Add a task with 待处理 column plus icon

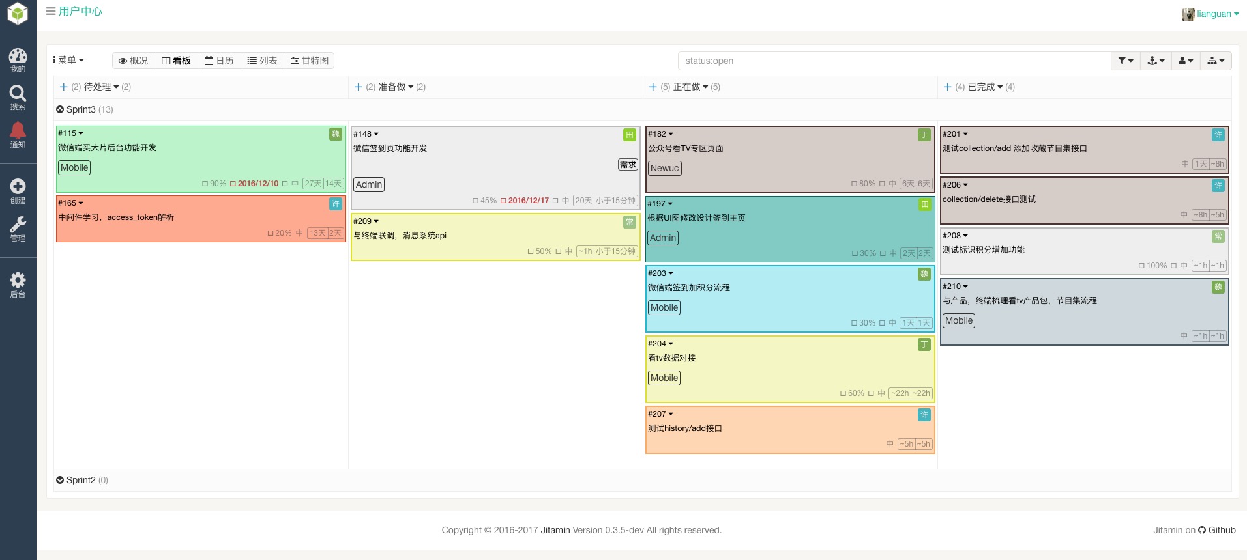click(63, 87)
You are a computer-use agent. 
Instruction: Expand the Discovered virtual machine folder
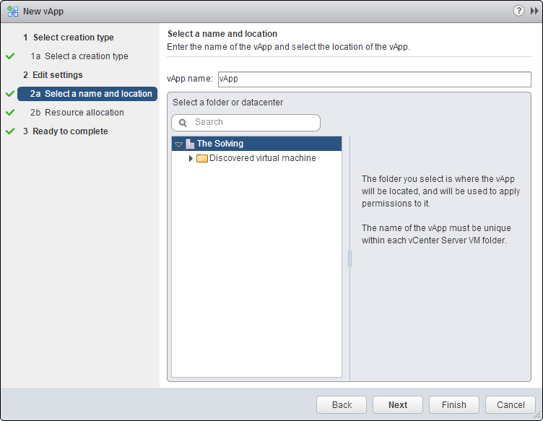191,159
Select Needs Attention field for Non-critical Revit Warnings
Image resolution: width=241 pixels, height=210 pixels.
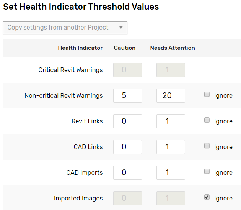[171, 95]
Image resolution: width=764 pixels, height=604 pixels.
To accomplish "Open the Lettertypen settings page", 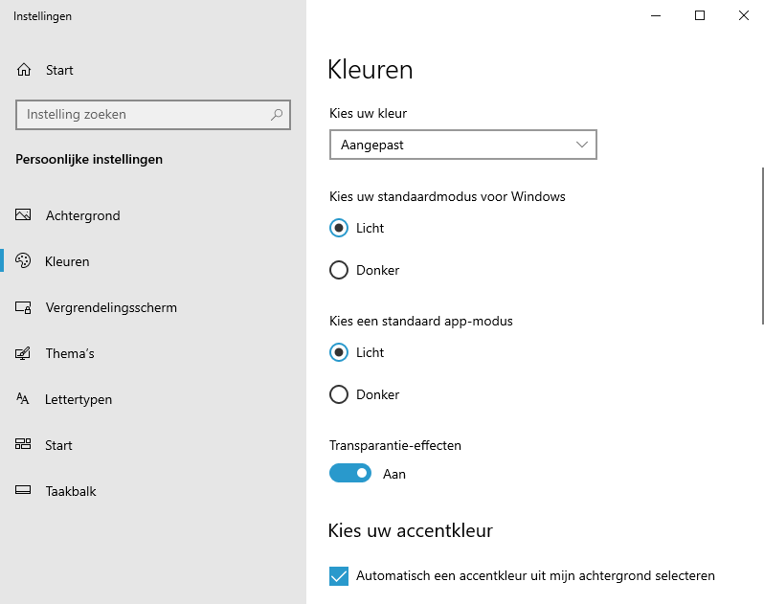I will (79, 399).
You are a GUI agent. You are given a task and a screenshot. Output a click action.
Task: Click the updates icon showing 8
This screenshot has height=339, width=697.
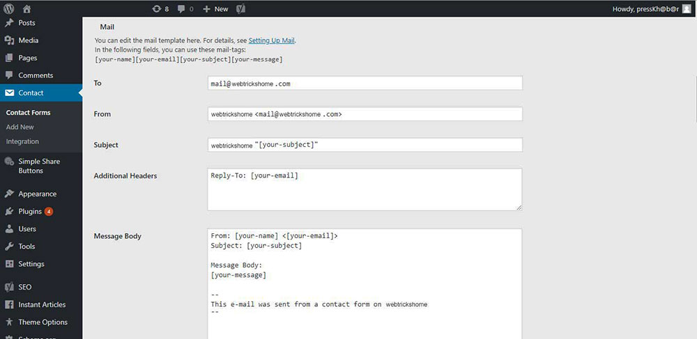click(x=160, y=8)
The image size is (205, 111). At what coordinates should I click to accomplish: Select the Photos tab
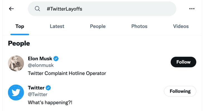[139, 26]
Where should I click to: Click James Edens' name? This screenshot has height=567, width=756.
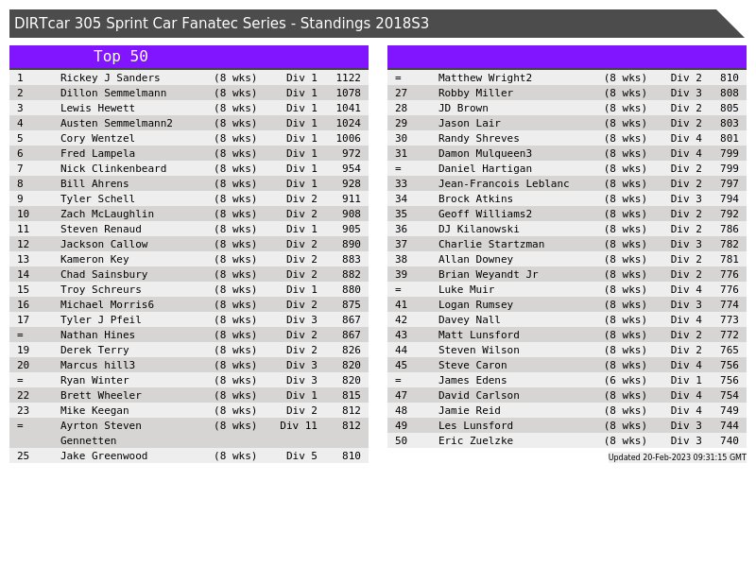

###

### Your objective
Pull from the data each line where the string "agent" turns up.

### The answer
You are a computer-use agent. 
You are a GUI agent. You are given a task and a screenshot. Output a click action.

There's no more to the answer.